Et à la date du 1er juillet de la même année : « Je marche tant que je veux ; je mets d’une eau d’Emeraude si agréable que, si je ne la mettais sur ma jambe, je la mettrais sur mon mouchoir. »

Nous ne voyons rien dans ces lettres qui puisse faire supposer qu’il entrât de l’urine dans cette eau qui sentait « divinement bon – ». Ni son odeur, ni son mode d’emploi ne le peuvent faire admettre. De plus, nous trouvons dans les Eléments de pharmacie de Baumé, une formule d’une eau d’émeraude qui paraît suffisamment explicite : c’est une simple alcoolature de plantes aromatiques, d’où la bonne odeur du produit et sa couleur émeraude, due à la macération des plantes fraîches. La cause paraît jugée, mais cette rectification pourra-t-elle détruire la légende qui s’est créée sur ce point, le fait est moins certain.

Quant à l’essence d’urine, il ne peut y avoir de doute : elle avait bien pour base le liquide organique d’un emploi si fréquent au XVIIIe siècle et aux époques antérieures. Les apothicaires du temps tiraient de ce liquide trois préparations : l’esprit igné, le sel volatil et le magistère. C’est au premier qu’avait recours Mme de Sévigné : elle l’utilisait à la dose de quelques gouttes pour ses vapeurs ou mêlée avec autant de baume Tranquille contre ses rhumatismes. Voici ce qu’elle écrit à sa fille, le 15 décembre 1684 : « Je vous envoie ce que j’ai de plus précieux, qui est une demie bouteille de baume Tranquille. Je ne pus jamais l’avoir entière, les Capucins n’en ont plus. Ils vous prient de vous frotter le côté, c’est-à-dire dix à douze gouttes avec autant d’esprit d’urine : il faut que cela soit chaud et qu’il pénètre et s’insinue dans le mal : ils prétendent que cela est divin contre le grand mal de gorge. »

Il s’agissait des Capucins du Louvre. L’un d’eux, le frère Tranquille, ayant inventé le baume qui porte son nom, ils avaient obtenu licence de l’exploiter ; ils y joignirent bien d’autres médicaments et avaient au Louvre une officine dans laquelle ils pratiquaient la médecine et la pharmacie. Leur vogue fut telle que plus d’une fois ils manquèrent de médicaments : ils demandaient alors à leurs clients de leur rendre ce qu’ils avaient en réserve, promettant d’en donner le double à la saison prochaine. C’était la médecine du bon sens et de l’observation opposée aux âneries des Diafoirus de la Faculté.

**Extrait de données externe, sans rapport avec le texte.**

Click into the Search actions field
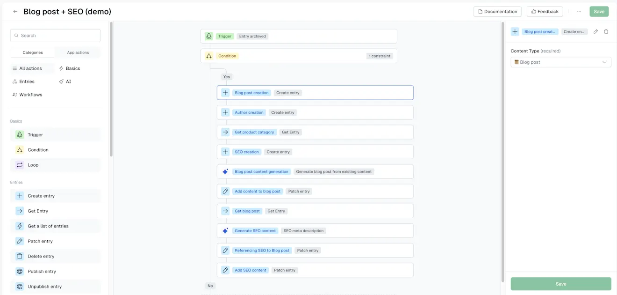 tap(55, 35)
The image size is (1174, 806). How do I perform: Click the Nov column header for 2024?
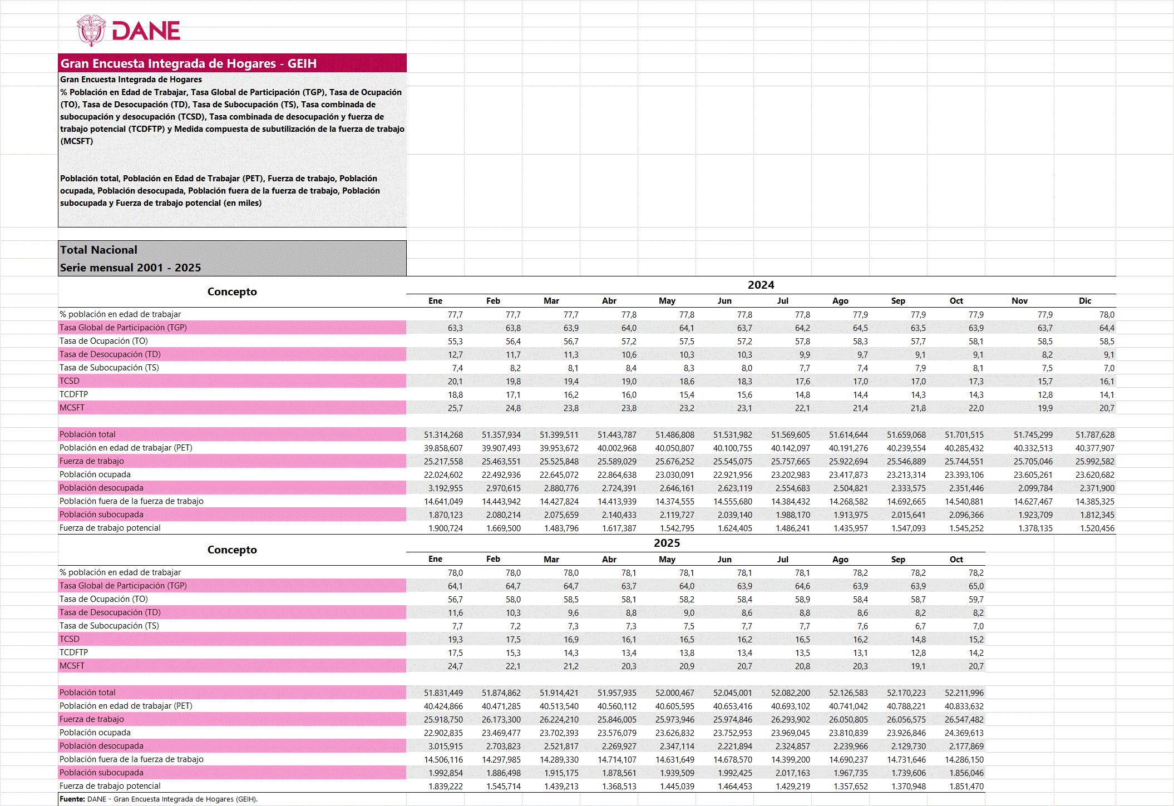click(x=1019, y=301)
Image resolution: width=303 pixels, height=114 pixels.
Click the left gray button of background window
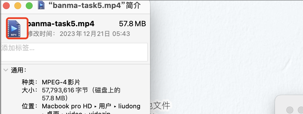pos(290,110)
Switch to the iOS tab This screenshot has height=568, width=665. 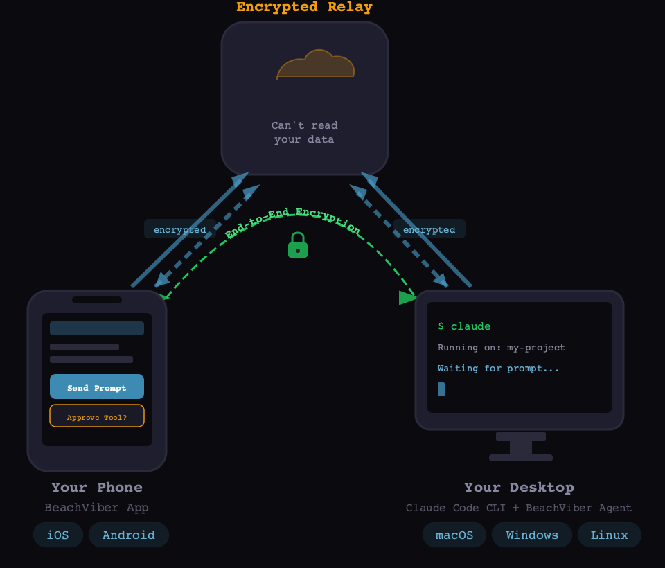pos(57,534)
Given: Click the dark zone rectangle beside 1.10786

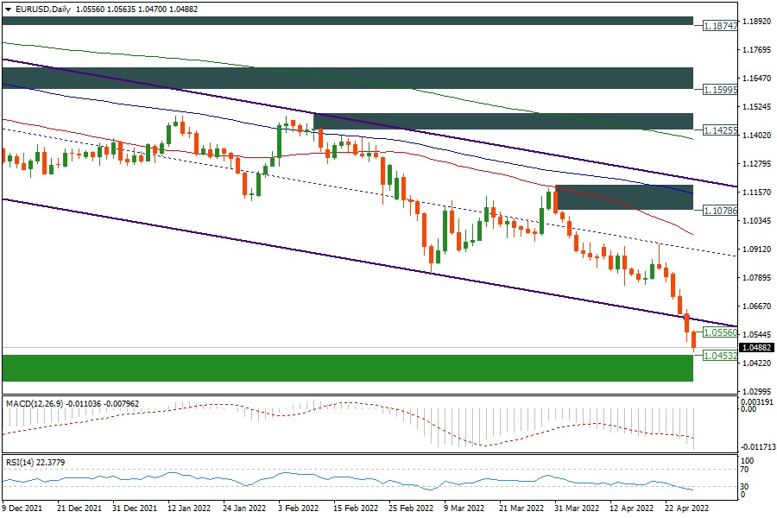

Le 13 juin 1685, Mme de Sévigné écrivait encore à sa fille : « Pour mes vapeurs je pris huit gouttes d’essence d’urine et contre mon ordinaire elle m’empêcha de dormir ; mais j’ai été bien aise de reprendre de l’estime pour elle ; je n’en ai pas eu besoin depuis. En vérité, je serais ingrate si je me plaignais. » Elle en reparle encore quelques jours plus tard, le soin de sa santé étant la préoccupation constante de la belle marquise. Qu’était donc cette essence d’urine ? Vieillard est parvenu à exhumer la curieuse recette suivante, que nous transcrivons :

« Baume d’urine, qu’on peut à juste titre appeler « catholicon », à cause de ses propriétés merveilleuses. Prenez l’urine d’un jeune homme bien portant de 12 ans environ et si possible qui ait bu du vin depuis quelques mois. Faites putréfier cette urine sur du fumier pendant une année philosophique [un mois], puis distillez-la dans l’athanor à petit feu sur des cendres ou du sable dans un vase de verre, recouvert d’un alambic de verre joint lui-même à un récipient de verre, le tout recouvert d’un sceau d’Hermès [c’est-à-dire fermé à la lampe] ; « On cohobera à quatre reprises [c’est-à-dire quatre fois on remettra le produit distillé sur le résidu pour le distiller à nouveau] ; le produit de la distillation sera recueilli dans un vase de verre bien fermé et non un autre. La couleur doit être blanche et son odeur légèrement fétide, c’est pourquoi, pour lui donner une saveur plus suave, on lui ajoute avant d’en faire usage, de la cannelle et du sucre.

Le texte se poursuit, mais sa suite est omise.